There are several potential limitations with this study. Most of these relate to the cross-sectional nature of the data, conducted at multiple time points which opens up the potential for small shifts in methodology to affect consistency in measurement over time. In addition to this, some of the data from the 2017 set was missing (including data on knowing someone with HIV), meaning that some risk factors were unable to be properly investigated in this year.
It is also difficult to determine the role of changes in legislation or other HIV specific interventions across the timespan of the IBBS surveys. The difficulties in utilising the findings from IBBS surveys has been noted in the past, with several reasons provided for why the interpretation and implementation of findings is complicated (31). The difficulties mentioned are also likely to impact the results of the surveys, such as issues with sampling consistency. Some sources of measurement bias are likely to be present in the surveys, as they were conducted by different people across a relatively large time. Additionally, the survey results relied heavily upon the self-reporting of the participants, potentially creating inaccuracies. Selection bias is also possible, as volunteerism means that the IDUs selected for the survey may not have been representative of all IDUs in Pokhara.
Due to the cross-sectional study design, temporality and causality are also difficult to establish. Although the answers for variables may indicate causality, it cannot be ascertained which of the variables came first.

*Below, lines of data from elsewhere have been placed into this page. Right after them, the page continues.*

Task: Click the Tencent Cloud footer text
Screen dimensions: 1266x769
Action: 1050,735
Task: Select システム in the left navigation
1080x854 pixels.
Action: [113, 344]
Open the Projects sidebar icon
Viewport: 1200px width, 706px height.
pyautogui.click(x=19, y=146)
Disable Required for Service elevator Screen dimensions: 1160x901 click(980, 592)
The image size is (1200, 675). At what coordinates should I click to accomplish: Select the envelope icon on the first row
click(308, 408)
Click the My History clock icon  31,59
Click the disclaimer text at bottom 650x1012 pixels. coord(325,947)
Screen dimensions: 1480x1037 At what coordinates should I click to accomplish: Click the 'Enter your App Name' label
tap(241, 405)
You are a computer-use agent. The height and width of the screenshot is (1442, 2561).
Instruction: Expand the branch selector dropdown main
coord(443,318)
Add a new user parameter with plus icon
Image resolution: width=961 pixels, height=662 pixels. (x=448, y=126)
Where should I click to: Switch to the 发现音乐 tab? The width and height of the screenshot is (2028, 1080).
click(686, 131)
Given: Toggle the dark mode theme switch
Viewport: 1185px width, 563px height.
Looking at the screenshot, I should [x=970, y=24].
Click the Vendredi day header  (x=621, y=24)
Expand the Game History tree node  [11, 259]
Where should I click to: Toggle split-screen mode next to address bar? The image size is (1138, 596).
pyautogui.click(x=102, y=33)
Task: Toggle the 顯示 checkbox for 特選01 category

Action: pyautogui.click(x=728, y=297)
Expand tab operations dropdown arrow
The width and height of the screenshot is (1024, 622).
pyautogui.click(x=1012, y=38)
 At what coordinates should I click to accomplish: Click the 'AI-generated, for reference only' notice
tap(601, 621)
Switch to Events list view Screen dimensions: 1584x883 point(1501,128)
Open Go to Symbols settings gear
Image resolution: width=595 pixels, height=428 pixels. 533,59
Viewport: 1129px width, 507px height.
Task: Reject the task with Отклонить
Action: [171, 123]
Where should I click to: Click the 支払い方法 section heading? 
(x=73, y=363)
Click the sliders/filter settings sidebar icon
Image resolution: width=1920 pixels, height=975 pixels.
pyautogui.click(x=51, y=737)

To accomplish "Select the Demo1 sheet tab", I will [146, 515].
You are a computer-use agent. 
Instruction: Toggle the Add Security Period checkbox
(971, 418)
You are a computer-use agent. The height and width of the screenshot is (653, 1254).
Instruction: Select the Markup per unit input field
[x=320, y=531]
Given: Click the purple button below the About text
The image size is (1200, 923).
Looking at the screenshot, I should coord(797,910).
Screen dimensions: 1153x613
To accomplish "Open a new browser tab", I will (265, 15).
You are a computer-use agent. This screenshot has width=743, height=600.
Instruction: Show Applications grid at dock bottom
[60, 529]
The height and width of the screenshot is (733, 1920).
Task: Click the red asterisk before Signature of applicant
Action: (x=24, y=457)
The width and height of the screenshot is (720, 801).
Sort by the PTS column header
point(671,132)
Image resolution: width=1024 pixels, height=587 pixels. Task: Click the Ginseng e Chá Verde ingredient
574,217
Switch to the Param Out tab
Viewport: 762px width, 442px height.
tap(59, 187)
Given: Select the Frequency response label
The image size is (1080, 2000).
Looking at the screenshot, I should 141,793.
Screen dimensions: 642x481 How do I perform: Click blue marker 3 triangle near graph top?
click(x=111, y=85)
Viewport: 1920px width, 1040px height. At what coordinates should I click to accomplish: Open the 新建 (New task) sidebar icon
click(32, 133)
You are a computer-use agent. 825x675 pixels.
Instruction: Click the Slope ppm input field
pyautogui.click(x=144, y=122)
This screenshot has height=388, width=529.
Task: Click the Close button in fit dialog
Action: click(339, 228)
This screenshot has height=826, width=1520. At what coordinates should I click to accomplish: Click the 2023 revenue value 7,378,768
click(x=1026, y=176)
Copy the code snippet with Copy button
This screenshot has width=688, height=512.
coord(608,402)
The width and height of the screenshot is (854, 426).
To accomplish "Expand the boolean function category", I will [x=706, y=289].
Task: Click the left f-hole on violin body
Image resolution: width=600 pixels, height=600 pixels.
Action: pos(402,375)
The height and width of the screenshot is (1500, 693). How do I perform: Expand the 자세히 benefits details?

However, there are strengths to the study. For example, analysing the changing risk of different behaviours over time is helpful in determining if health programs are acting effectively in reducing HIV prevalence. HIV diagnoses were not reliant on self-reporting, but were based on biological samples, reducing the likelihood of reporting bias. In addition to this, knowing which behavioural and demographic risk factors are becoming more prevalent in recent years is valuable information for health service programs. Targeted HIV prevention programs have provided encouraging results, both in Nepal (32) and other developing countries (33–35). Strengthening and tailoring the current HIV programs to better suit the individuals who need them should be a priority moving forward.
Increasing both the knowledge of and access to anti-retroviral therapy is also a potential avenue of reducing the spread of HIV, as it has been shown that ART is one of the most effective mechanisms of controlling HIV (36). The issues with ART adherence and access in Nepal have been noted previously (37). In the most recent government strategy document related to HIV control, the National HIV Strategy 2016–2021 (29) targets 90% retention for individuals diagnosed with HIV on ART, while also aiming to identify, test and correctly diagnose 90% of the key populations (29). The results found in this paper appear to show that the numbers of IDUs who have been tested for HIV, while increasing, remain below the 90% target testing rate. Additionally, the numbers of HIV positive individuals in this study who know where and how to get ART were far lower than the target, as only 16% of those with HIV and only 12% of IDUs overall knew where to receive this treatment.
This study has identified several important socio-demographic and modifiable behavioural risk factors associated with trends in HIV prevalence among male IDUs in Nepal to inform current population health policy strategies and responses. Based on the levels of knowledge of the male IDUs, addiction treatment and HIV education programs need to be strengthened in future intervention strategies.